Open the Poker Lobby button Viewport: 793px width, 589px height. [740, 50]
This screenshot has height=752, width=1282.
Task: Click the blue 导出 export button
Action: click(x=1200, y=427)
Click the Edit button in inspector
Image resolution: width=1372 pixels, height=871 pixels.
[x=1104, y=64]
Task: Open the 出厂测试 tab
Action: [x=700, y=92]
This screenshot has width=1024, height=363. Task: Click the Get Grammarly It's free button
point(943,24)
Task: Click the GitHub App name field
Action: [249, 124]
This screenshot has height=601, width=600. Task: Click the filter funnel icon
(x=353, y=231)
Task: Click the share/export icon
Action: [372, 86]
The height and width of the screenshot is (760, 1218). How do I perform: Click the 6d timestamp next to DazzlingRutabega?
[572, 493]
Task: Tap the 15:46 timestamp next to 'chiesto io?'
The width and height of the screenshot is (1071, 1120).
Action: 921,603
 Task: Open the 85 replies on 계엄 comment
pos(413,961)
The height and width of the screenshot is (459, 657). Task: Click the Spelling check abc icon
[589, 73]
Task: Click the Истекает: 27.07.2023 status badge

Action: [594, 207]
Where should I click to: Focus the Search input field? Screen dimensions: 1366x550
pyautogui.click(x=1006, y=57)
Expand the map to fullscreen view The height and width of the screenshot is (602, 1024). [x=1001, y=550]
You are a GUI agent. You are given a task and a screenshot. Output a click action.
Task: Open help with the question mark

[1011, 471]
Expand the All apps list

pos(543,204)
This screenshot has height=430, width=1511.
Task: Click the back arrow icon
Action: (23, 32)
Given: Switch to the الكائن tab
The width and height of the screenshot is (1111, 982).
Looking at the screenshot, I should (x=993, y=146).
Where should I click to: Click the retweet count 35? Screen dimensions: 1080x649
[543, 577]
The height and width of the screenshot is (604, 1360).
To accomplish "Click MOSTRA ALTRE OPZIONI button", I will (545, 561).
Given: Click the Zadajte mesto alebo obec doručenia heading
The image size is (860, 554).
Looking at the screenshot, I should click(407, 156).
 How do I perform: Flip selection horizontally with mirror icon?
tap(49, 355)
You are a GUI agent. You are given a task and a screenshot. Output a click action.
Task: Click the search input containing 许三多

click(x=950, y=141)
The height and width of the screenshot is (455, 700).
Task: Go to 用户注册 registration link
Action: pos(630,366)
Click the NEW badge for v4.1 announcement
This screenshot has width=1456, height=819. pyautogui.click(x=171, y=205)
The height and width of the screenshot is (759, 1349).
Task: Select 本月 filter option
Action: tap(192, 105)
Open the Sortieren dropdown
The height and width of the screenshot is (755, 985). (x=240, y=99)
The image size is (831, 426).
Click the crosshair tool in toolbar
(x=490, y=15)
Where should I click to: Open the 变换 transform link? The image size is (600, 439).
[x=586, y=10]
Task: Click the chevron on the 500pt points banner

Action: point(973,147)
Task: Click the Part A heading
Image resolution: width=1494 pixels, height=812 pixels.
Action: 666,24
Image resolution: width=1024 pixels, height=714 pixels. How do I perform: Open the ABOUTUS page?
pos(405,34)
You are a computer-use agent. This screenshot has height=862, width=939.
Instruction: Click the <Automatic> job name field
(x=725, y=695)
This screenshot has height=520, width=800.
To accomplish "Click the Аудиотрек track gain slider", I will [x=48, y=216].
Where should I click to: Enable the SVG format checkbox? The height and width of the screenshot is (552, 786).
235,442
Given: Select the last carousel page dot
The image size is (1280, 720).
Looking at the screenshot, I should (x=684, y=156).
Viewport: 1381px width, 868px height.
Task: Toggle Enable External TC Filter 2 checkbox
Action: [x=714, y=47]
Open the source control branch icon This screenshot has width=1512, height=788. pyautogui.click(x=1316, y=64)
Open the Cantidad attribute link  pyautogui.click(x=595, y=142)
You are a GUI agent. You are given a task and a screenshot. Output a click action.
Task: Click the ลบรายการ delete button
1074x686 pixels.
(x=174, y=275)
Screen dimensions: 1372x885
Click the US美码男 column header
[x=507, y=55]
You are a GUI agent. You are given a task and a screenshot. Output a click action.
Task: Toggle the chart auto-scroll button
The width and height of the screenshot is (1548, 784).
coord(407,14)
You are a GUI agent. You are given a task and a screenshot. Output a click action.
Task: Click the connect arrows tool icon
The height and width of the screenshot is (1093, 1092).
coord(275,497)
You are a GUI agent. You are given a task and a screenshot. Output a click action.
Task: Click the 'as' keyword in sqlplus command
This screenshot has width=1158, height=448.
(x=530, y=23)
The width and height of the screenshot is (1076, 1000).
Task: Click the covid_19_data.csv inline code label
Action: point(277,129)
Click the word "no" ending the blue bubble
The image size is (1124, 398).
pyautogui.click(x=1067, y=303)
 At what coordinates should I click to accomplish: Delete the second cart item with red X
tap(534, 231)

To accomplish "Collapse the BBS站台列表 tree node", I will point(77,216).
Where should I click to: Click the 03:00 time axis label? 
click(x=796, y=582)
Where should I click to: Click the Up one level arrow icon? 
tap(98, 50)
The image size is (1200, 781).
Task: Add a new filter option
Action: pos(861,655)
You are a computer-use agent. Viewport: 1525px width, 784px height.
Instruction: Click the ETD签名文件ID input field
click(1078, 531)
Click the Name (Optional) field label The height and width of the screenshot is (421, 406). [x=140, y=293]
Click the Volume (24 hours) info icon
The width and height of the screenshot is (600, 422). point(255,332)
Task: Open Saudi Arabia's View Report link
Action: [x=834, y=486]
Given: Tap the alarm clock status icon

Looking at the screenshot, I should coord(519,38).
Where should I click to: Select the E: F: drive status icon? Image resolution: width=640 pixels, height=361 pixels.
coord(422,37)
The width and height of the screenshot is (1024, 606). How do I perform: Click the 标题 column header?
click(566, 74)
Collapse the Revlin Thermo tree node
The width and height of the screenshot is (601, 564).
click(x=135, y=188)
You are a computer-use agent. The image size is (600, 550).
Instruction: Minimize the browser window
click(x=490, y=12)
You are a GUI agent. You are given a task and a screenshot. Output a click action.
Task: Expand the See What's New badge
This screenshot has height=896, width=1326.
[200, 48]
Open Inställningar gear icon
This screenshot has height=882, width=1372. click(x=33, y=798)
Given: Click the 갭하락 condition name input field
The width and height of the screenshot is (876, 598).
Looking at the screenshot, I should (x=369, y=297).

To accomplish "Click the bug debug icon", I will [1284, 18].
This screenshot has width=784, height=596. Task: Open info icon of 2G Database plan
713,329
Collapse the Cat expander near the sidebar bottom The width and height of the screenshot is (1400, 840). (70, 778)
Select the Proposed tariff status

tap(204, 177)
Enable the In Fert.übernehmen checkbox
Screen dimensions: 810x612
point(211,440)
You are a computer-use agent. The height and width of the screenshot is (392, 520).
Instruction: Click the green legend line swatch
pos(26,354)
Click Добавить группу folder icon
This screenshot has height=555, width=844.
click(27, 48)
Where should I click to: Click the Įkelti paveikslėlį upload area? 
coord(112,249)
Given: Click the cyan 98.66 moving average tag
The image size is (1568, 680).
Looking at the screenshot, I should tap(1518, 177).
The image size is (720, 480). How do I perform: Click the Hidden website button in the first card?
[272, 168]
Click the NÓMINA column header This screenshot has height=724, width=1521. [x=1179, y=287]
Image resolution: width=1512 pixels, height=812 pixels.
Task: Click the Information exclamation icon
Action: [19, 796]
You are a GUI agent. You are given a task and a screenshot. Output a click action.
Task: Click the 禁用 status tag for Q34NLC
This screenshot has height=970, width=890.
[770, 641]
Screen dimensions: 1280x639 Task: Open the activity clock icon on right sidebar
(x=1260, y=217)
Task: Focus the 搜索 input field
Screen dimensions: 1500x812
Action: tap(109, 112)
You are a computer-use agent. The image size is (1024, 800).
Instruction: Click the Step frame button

::::

[What you will do] Give the data back exactly as it stands.

[Solution to the problem]
Open the Poker Lobby button Viewport: 793px width, 589px height. [740, 50]
This screenshot has height=752, width=1282.
Task: Click the blue 导出 export button
Action: click(x=1200, y=427)
Click the Edit button in inspector
Image resolution: width=1372 pixels, height=871 pixels.
[x=1104, y=64]
Task: Open the 出厂测试 tab
Action: [x=700, y=92]
This screenshot has width=1024, height=363. Task: Click the Get Grammarly It's free button
point(943,24)
Task: Click the GitHub App name field
Action: [249, 124]
This screenshot has height=601, width=600. Task: Click the filter funnel icon
(x=353, y=231)
Task: Click the share/export icon
Action: [372, 86]
The height and width of the screenshot is (760, 1218). How do I perform: Click the 6d timestamp next to DazzlingRutabega?
[572, 493]
Task: Tap the 15:46 timestamp next to 'chiesto io?'
The width and height of the screenshot is (1071, 1120).
Action: 921,603
 Task: Open the 85 replies on 계엄 comment
pos(413,961)
The height and width of the screenshot is (459, 657). Task: Click the Spelling check abc icon
[589, 73]
Task: Click the Истекает: 27.07.2023 status badge

Action: [594, 207]
Where should I click to: Focus the Search input field? Screen dimensions: 1366x550
pyautogui.click(x=1006, y=57)
Expand the map to fullscreen view The height and width of the screenshot is (602, 1024). [x=1001, y=550]
You are a GUI agent. You are given a task and a screenshot. Output a click action.
Task: Open help with the question mark

[1011, 471]
Expand the All apps list

pos(543,204)
This screenshot has height=430, width=1511.
Task: Click the back arrow icon
Action: (23, 32)
Given: Switch to the الكائن tab
The width and height of the screenshot is (1111, 982).
Looking at the screenshot, I should (x=993, y=146).
Where should I click to: Click the retweet count 35? Screen dimensions: 1080x649
[543, 577]
The height and width of the screenshot is (604, 1360).
To accomplish "Click MOSTRA ALTRE OPZIONI button", I will (545, 561).
Given: Click the Zadajte mesto alebo obec doručenia heading
The image size is (860, 554).
Looking at the screenshot, I should click(407, 156).
 How do I perform: Flip selection horizontally with mirror icon?
tap(49, 355)
You are a GUI agent. You are given a task and a screenshot. Output a click action.
Task: Click the search input containing 许三多

click(x=950, y=141)
The height and width of the screenshot is (455, 700).
Task: Go to 用户注册 registration link
Action: pos(630,366)
Click the NEW badge for v4.1 announcement
This screenshot has width=1456, height=819. pyautogui.click(x=171, y=205)
The height and width of the screenshot is (759, 1349).
Task: Select 本月 filter option
Action: tap(192, 105)
Open the Sortieren dropdown
The height and width of the screenshot is (755, 985). (x=240, y=99)
The image size is (831, 426).
Click the crosshair tool in toolbar
(x=490, y=15)
Where should I click to: Open the 变换 transform link? The image size is (600, 439).
[x=586, y=10]
Task: Click the chevron on the 500pt points banner

Action: point(973,147)
Task: Click the Part A heading
Image resolution: width=1494 pixels, height=812 pixels.
Action: 666,24
Image resolution: width=1024 pixels, height=714 pixels. How do I perform: Open the ABOUTUS page?
pos(405,34)
You are a computer-use agent. This screenshot has height=862, width=939.
Instruction: Click the <Automatic> job name field
(x=725, y=695)
This screenshot has height=520, width=800.
To accomplish "Click the Аудиотрек track gain slider", I will [x=48, y=216].
Where should I click to: Enable the SVG format checkbox? The height and width of the screenshot is (552, 786).
235,442
Given: Select the last carousel page dot
The image size is (1280, 720).
Looking at the screenshot, I should (x=684, y=156).
Viewport: 1381px width, 868px height.
Task: Toggle Enable External TC Filter 2 checkbox
Action: [x=714, y=47]
Open the source control branch icon This screenshot has width=1512, height=788. pyautogui.click(x=1316, y=64)
Open the Cantidad attribute link  pyautogui.click(x=595, y=142)
You are a GUI agent. You are given a task and a screenshot. Output a click action.
Task: Click the ลบรายการ delete button
1074x686 pixels.
(x=174, y=275)
Screen dimensions: 1372x885
Click the US美码男 column header
[x=507, y=55]
You are a GUI agent. You are given a task and a screenshot. Output a click action.
Task: Toggle the chart auto-scroll button
The width and height of the screenshot is (1548, 784).
coord(407,14)
You are a GUI agent. You are given a task and a screenshot. Output a click action.
Task: Click the connect arrows tool icon
The height and width of the screenshot is (1093, 1092).
coord(275,497)
You are a GUI agent. You are given a task and a screenshot. Output a click action.
Task: Click the 'as' keyword in sqlplus command
This screenshot has width=1158, height=448.
(x=530, y=23)
The width and height of the screenshot is (1076, 1000).
Task: Click the covid_19_data.csv inline code label
Action: point(277,129)
Click the word "no" ending the blue bubble
The image size is (1124, 398).
pyautogui.click(x=1067, y=303)
 At what coordinates should I click to accomplish: Delete the second cart item with red X
tap(534, 231)

To accomplish "Collapse the BBS站台列表 tree node", I will point(77,216).
Where should I click to: Click the 03:00 time axis label? 
click(x=796, y=582)
Where should I click to: Click the Up one level arrow icon? 
tap(98, 50)
The image size is (1200, 781).
Task: Add a new filter option
Action: pos(861,655)
You are a computer-use agent. Viewport: 1525px width, 784px height.
Instruction: Click the ETD签名文件ID input field
click(1078, 531)
Click the Name (Optional) field label The height and width of the screenshot is (421, 406). [x=140, y=293]
Click the Volume (24 hours) info icon
The width and height of the screenshot is (600, 422). point(255,332)
Task: Open Saudi Arabia's View Report link
Action: [x=834, y=486]
Given: Tap the alarm clock status icon

Looking at the screenshot, I should coord(519,38).
Where should I click to: Select the E: F: drive status icon? Image resolution: width=640 pixels, height=361 pixels.
coord(422,37)
The width and height of the screenshot is (1024, 606). How do I perform: Click the 标题 column header?
click(566, 74)
Collapse the Revlin Thermo tree node
The width and height of the screenshot is (601, 564).
click(x=135, y=188)
You are a computer-use agent. The image size is (600, 550).
Instruction: Minimize the browser window
click(x=490, y=12)
You are a GUI agent. You are given a task and a screenshot. Output a click action.
Task: Expand the See What's New badge
This screenshot has height=896, width=1326.
[200, 48]
Open Inställningar gear icon
This screenshot has height=882, width=1372. click(x=33, y=798)
Given: Click the 갭하락 condition name input field
The width and height of the screenshot is (876, 598).
Looking at the screenshot, I should (x=369, y=297).

To accomplish "Click the bug debug icon", I will [1284, 18].
This screenshot has width=784, height=596. Task: Open info icon of 2G Database plan
713,329
Collapse the Cat expander near the sidebar bottom The width and height of the screenshot is (1400, 840). (70, 778)
Select the Proposed tariff status

tap(204, 177)
Enable the In Fert.übernehmen checkbox
Screen dimensions: 810x612
point(211,440)
You are a computer-use agent. The height and width of the screenshot is (392, 520).
Instruction: Click the green legend line swatch
pos(26,354)
Click Добавить группу folder icon
This screenshot has height=555, width=844.
click(27, 48)
Where should I click to: Click the Įkelti paveikslėlį upload area? 
coord(112,249)
Given: Click the cyan 98.66 moving average tag
The image size is (1568, 680).
Looking at the screenshot, I should tap(1518, 177).
The image size is (720, 480). How do I perform: Click the Hidden website button in the first card?
[272, 168]
Click the NÓMINA column header This screenshot has height=724, width=1521. [x=1179, y=287]
Image resolution: width=1512 pixels, height=812 pixels.
Task: Click the Information exclamation icon
Action: [19, 796]
You are a GUI agent. You are given a task and a screenshot. Output a click action.
Task: Click the 禁用 status tag for Q34NLC
This screenshot has height=970, width=890.
[770, 641]
Screen dimensions: 1280x639 Task: Open the activity clock icon on right sidebar
(x=1260, y=217)
Task: Focus the 搜索 input field
Screen dimensions: 1500x812
Action: tap(109, 112)
You are a computer-use agent. The image size is (1024, 800).
Instruction: Click the Step frame button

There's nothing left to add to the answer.